My son is becoming an ever more difficult question mark and definitely won’t be home any time soon. Social Services have begun nosing around, uttering phrases like `the importance of keeping him safe’ and `this is no reflection on your parenting’, `court order’, which make me want to stamp my foot and scream down the phone, the very antithesis of the reasonable therapist persona I usually manage to cultivate.
Another daughter (there are 6 adopted siblings) appears to have suffered a psychotic break and her 6 month old son has been taken into temporary foster care. She’s taken to ringing me at all hours to ask about dates and holidays, the timing of events and celebrations, the same tearful questions over and over, as if I had an aging parent on the phone. I try to cultivate patience and calm, very challenging in a dry January.

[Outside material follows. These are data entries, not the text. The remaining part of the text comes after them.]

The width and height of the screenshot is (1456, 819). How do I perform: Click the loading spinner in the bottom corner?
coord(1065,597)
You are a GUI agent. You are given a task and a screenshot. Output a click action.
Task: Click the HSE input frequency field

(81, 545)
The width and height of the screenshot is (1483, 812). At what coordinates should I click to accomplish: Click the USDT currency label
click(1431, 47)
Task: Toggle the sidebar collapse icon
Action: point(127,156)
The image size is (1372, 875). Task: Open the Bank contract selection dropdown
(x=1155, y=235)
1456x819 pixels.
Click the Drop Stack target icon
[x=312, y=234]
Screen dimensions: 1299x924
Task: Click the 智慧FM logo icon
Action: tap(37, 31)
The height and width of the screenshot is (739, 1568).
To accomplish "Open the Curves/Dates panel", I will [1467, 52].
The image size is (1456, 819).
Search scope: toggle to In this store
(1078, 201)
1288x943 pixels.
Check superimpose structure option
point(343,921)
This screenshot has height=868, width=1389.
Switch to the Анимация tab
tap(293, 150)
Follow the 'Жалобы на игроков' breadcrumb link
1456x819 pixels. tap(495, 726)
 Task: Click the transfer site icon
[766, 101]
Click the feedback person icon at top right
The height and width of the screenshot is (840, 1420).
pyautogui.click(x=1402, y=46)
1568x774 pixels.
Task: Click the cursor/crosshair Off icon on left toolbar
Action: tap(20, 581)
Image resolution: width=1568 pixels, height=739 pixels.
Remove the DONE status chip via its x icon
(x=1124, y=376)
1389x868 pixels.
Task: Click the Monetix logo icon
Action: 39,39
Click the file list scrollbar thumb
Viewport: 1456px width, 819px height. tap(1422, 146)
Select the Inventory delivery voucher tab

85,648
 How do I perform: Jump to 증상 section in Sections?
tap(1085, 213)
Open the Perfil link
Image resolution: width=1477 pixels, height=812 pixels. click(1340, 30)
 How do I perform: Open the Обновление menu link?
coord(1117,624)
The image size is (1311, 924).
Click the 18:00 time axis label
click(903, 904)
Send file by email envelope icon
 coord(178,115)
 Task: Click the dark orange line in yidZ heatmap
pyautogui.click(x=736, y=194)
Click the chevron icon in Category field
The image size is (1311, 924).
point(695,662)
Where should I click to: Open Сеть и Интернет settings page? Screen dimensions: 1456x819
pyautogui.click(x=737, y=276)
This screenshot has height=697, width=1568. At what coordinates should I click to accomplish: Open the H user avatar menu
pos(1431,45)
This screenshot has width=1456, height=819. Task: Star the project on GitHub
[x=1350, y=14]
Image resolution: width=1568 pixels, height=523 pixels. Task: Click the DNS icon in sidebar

As for writing, Janet Ellis, who was on the same Curtis Brown Creative course as me was picked by the Observer in its `Meet the New Faces of Fiction for 2016’ list. I’m not usually subject to envy, conscious that I’ve had my fair share of privilege and luck in life, but I did feel a sharp pang on opening the paper. Janet’s book, `The Butcher’s Hook’, is wonderfully written, it didn’t seem to need the endless drafts mine has, and she well deserves this launch next month. But I would so like to be in her (beautiful) shoes.
But as
my personal reality has become ever bleaker this past week, my resolve seems
only to have stiffened. I’ve switched off my phone, shut down my laptop and returned
to Stephen King for more gems:
·
`When you’re still too young to shave,
optimism is a perfectly legitimate response to failure’. (And when you’re not
so young? I wonder)
·
`One thing I’ve noticed is that when you’ve
had a little success, magazines are a lot less apt to use that phrase, `Not for
us.’ (Just need to get that little success...)
·
Gould, the editor of a local newpaper
King worked on as a teen told him, `When you write a story, you’re telling
yourself the story. When you rewrite, your main job is taking out all the
things that are not the story.’ The
best advice, ever.
·
Gould also told him: `Write with the
door closed, rewrite with the door open.’
·
`I don’t want to speak too disparagingly
of my generation (actually I do, we had a chance to change the world and opted
for the Home Shopping Network), but there was a view among the student writers
I knew at that time that good writing came spontaneously, in an uprush of feeling
that had to come at once; when you were building that all-important stairway to
heaven, you couldn’t just stand around with your hammer in your hand.’ (`I didn’t
cop to much of this attitude’, he adds, neatly puncturing the conceit.)